British Embassy In Sudan Attacked As Anti-Islam Film Protests Spread

The British and German embassies in Sudan have been attacked as thousands of enraged people across the Middle East and North Africa continue to protest against the anti-Muslim film made by an American right-wing Christian.

The embassies, in the Sudanese capital Khartoum, have been surrounded by increasingly violent crowds despite the fact that neither Britain nor Germany have any link to the film.

Protesters tore down the German flag and replaced it with an Islamic banner reading "there is no God but God and Mohammed is his prophet" before breaking windows and starting a fire next to the main gate.

Protesters in Yemen destroy an American flag

The Foreign Office have said that police are defending the British embassy, firing tear gas in an effort to disperse the demonstrations. Three people are reported to have been killed according to local media.

The US embassy has also been targeted:

  • At least five people have been hurt by police gunfire as they tried to disperse violent crowds
  • Protestors scaled the walls of the embassy compound and smashed windows
  • Trees have been set alight within the compound causing a massive plume of thick black smoke
  • Protesters have set fire to a US school in the capital
  • Protesters chanted "Obama, Obama, we are all Osamas!"

Smoke rises from the US embassy in Tunis

Elsewhere, police in Yemen opened fire on protesters a day after the US embassy compound in the country was stormed by around 5,000 angry demonstrators.

Mohammed Albasha, Yemen's spokesman in Washington, had said on Thursday that the situation had been brought under control.

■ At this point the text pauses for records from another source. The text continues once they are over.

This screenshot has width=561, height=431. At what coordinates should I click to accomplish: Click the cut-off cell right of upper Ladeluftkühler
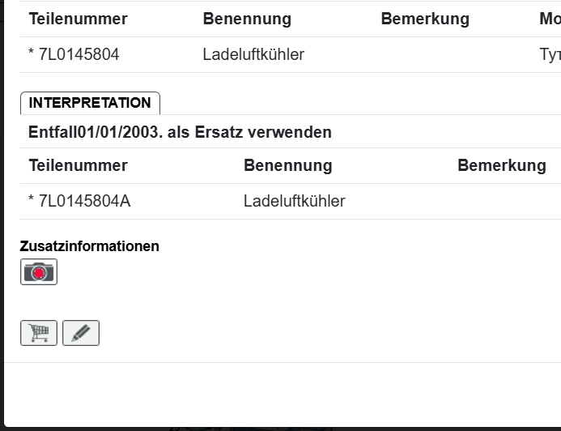point(550,55)
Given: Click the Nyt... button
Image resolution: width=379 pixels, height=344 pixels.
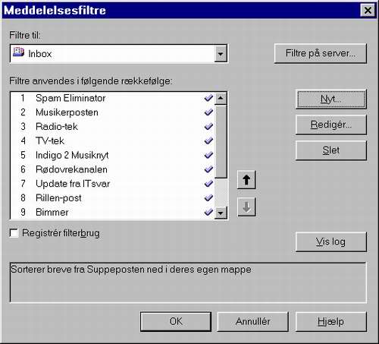Looking at the screenshot, I should [x=331, y=99].
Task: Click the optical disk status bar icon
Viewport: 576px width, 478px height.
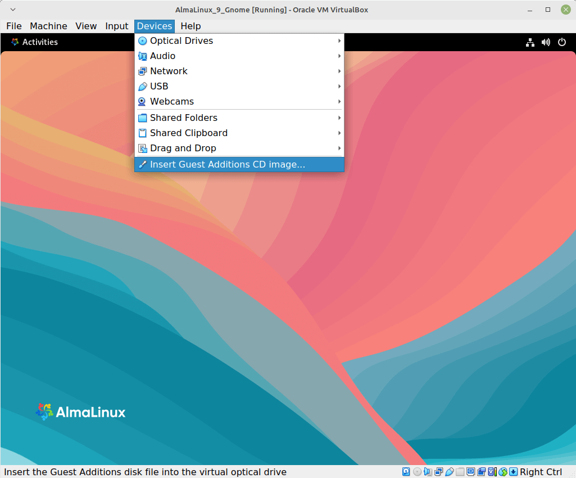Action: pos(417,472)
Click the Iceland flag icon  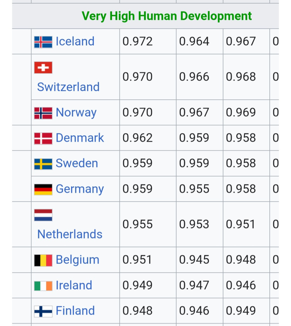click(x=43, y=42)
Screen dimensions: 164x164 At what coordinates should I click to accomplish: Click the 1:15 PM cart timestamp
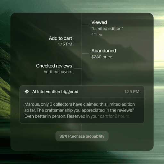[x=65, y=44]
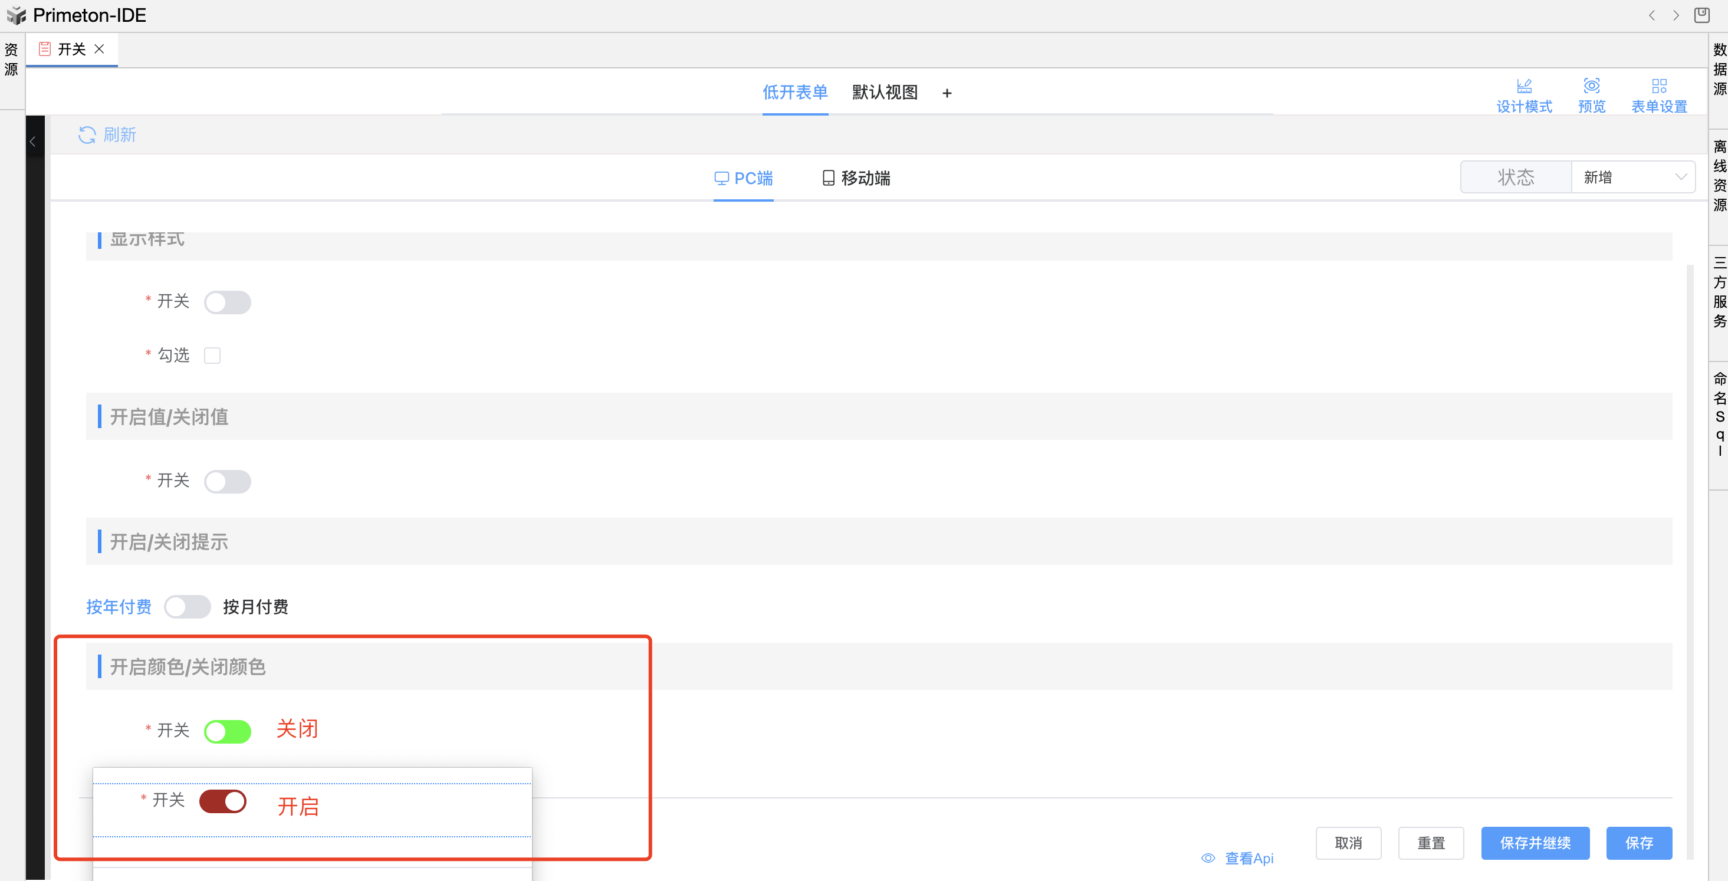Close the 开关 file tab
The height and width of the screenshot is (881, 1728).
point(99,49)
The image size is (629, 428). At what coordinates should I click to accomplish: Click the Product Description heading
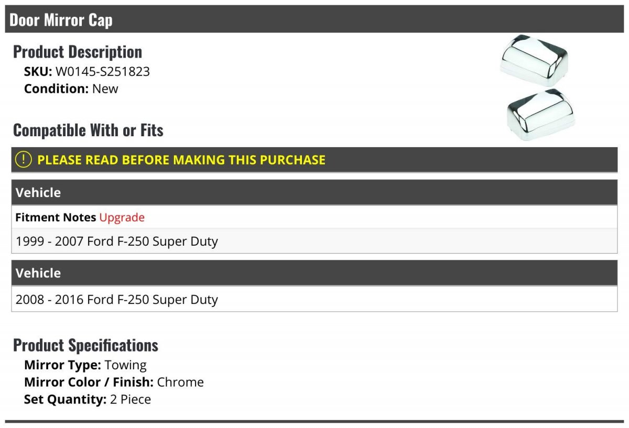pos(78,52)
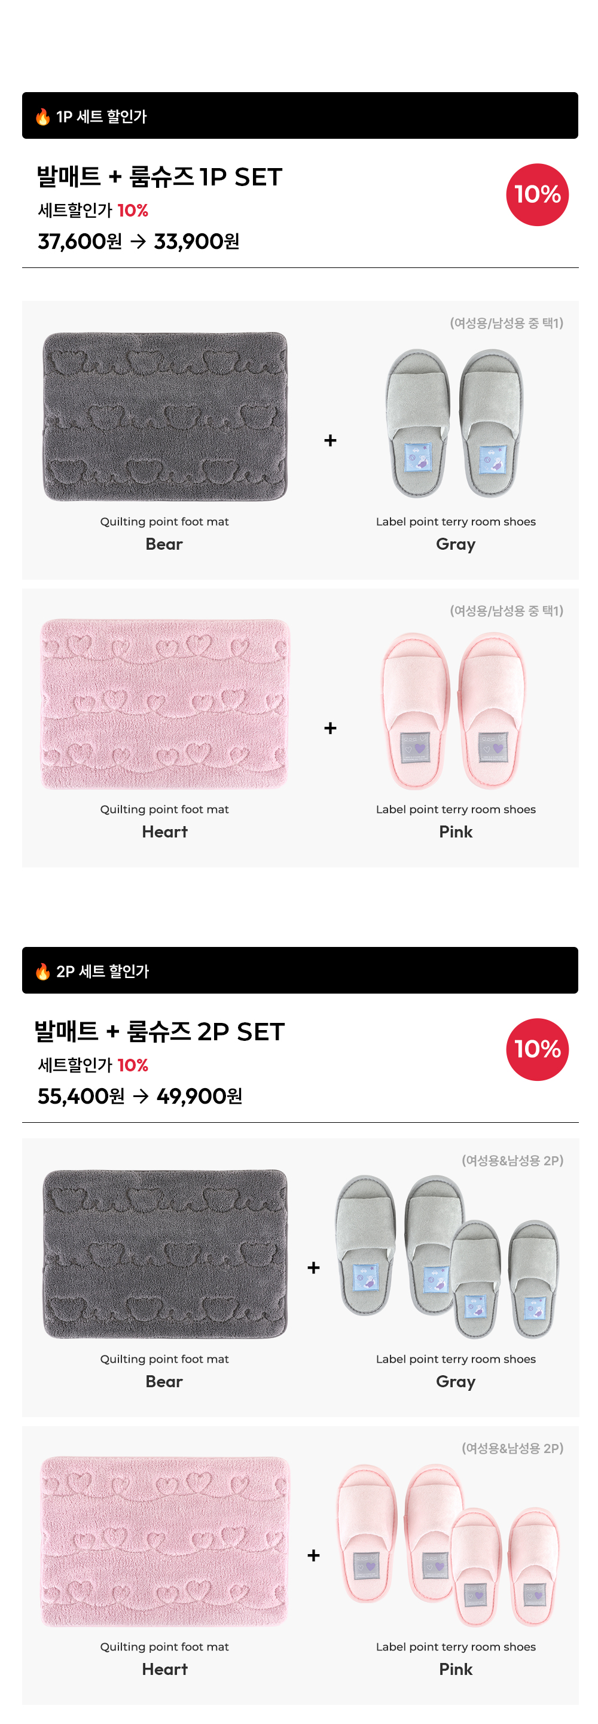Select the single pair of pink room shoes
598x1724 pixels.
point(455,711)
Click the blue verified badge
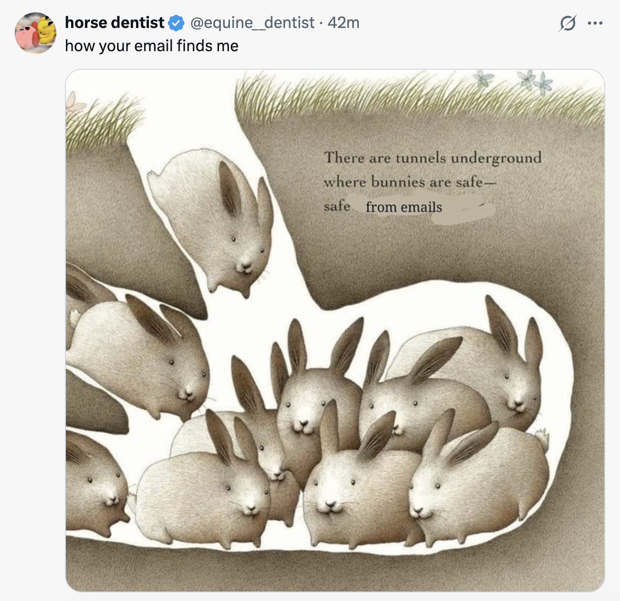Viewport: 620px width, 601px height. [177, 23]
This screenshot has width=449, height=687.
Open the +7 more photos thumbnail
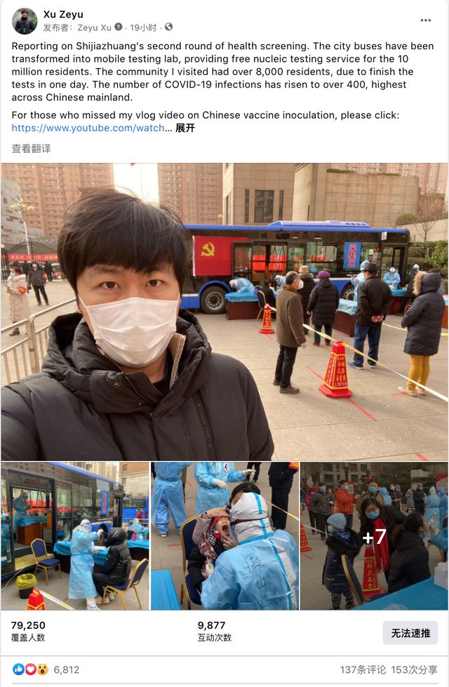tap(374, 536)

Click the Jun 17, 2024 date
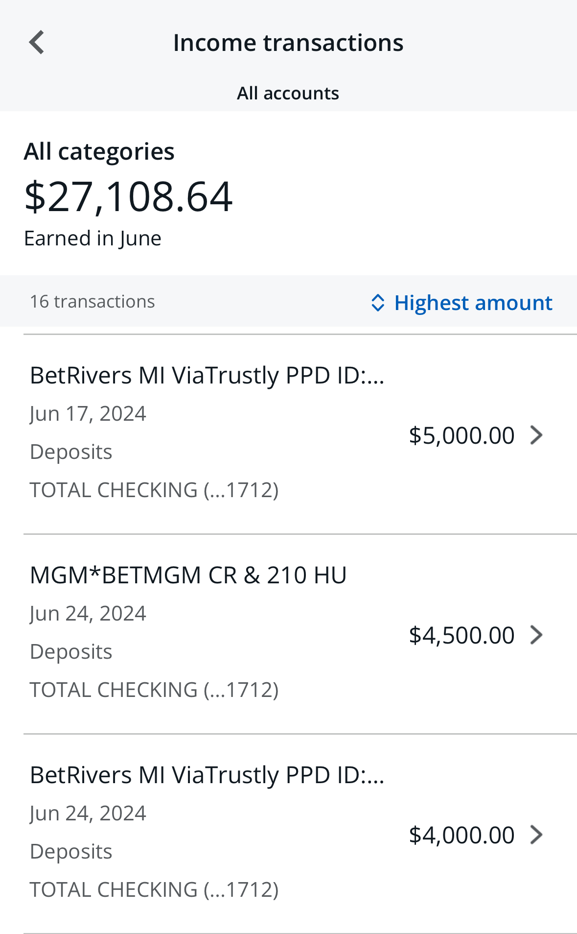click(88, 414)
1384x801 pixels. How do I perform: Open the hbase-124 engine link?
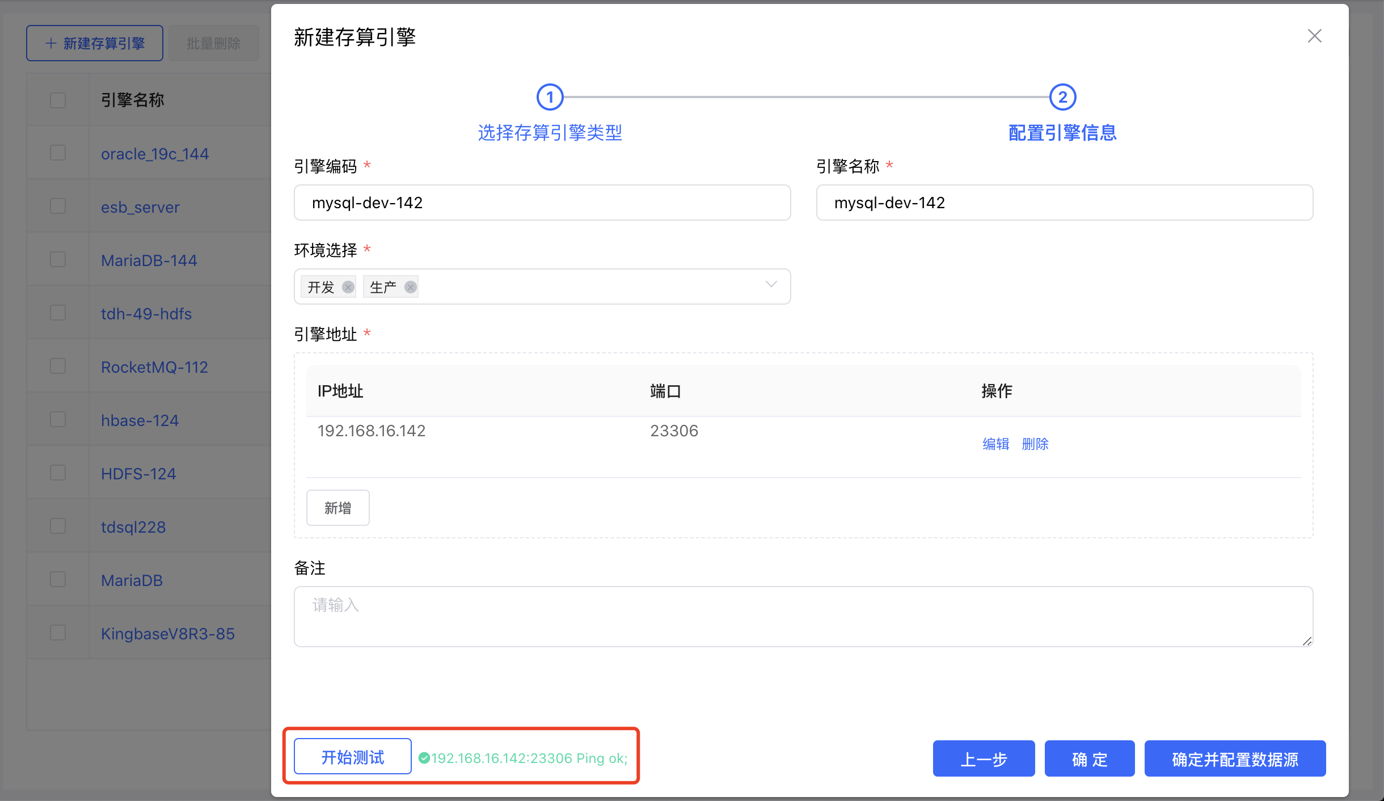tap(140, 420)
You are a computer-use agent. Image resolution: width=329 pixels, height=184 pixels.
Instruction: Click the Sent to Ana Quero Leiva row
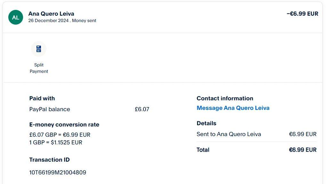[229, 134]
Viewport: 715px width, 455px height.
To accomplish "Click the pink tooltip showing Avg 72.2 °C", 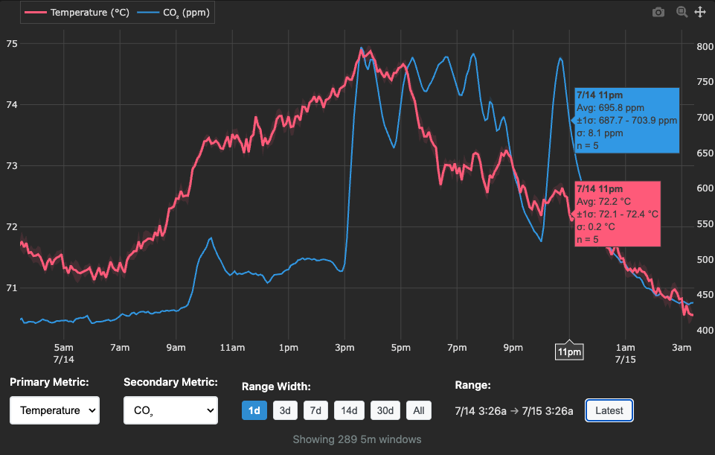I will tap(617, 214).
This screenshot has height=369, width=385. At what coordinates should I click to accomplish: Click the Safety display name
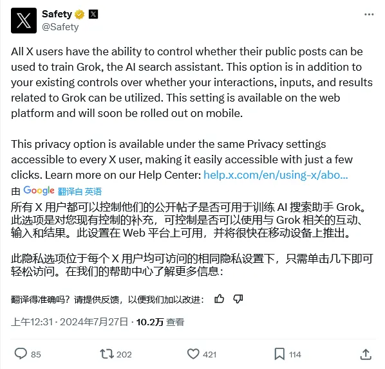pyautogui.click(x=57, y=14)
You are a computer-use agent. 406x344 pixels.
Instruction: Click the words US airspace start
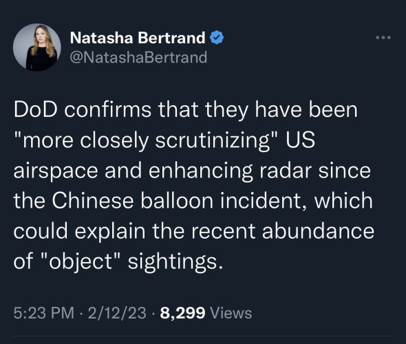pyautogui.click(x=300, y=140)
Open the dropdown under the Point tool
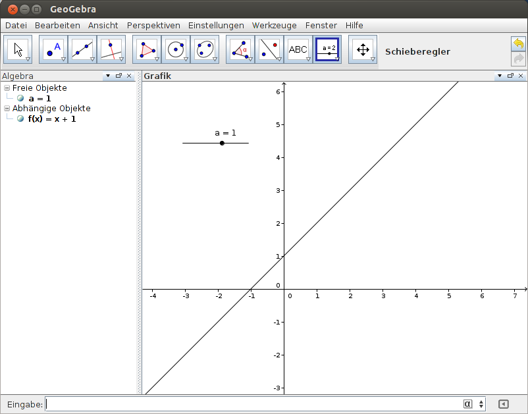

In Lebanon a man died after a fast food restaurant was burnt to the ground, whilst in Egypt the Muslim Brotherhood called for a million-man march as protesters clashed with police guarding the US embassy.

A fifteen-foot high concrete wall had been erected to block the streets leading to the embassy. Aerial footage showed rocks being thrown back and forth between protesters and police.

Protestors near the US embassy in Egypt

The violence on Friday also spread to South Asia as around 10,000 people tried to march on the US embassy in the Bangladeshi capital of Dhaka, burning American and Jewish flags as they went.

Smaller protests have occurred in Indonesia, Gaza and Iran.

The violence started in Egypt and quickly spread to Benghazi, Libya on Tuesday, September 11, when the US embassy was stormed and ambassador Chris Stevens and three other Americans were killed.

The burnt out shell of the embassy where the US ambassador was killed

The significance of the date has led some to believe that Islamists are taking advantage over the furore over the film to carry out their own agendas.

The film, entitled Innocence of Muslims, is a crudely shot, low budget film which depicts the Prophet Muhammad as a drunk, philanderer and a homosexual.

The American government has tried to distance itself from the film. Secretary of State Hillary Clinton said: “To us, to me personally, this video is disgusting and reprehensible. It appears to have a deeply cynical purpose to denigrate a great religion and provoke rage. But as we said yesterday, there is no justification — none at all — for responding to this video with violence.”

It's maker, Nakoula Basseley Nakoula, 55, has allegedly gone into hiding.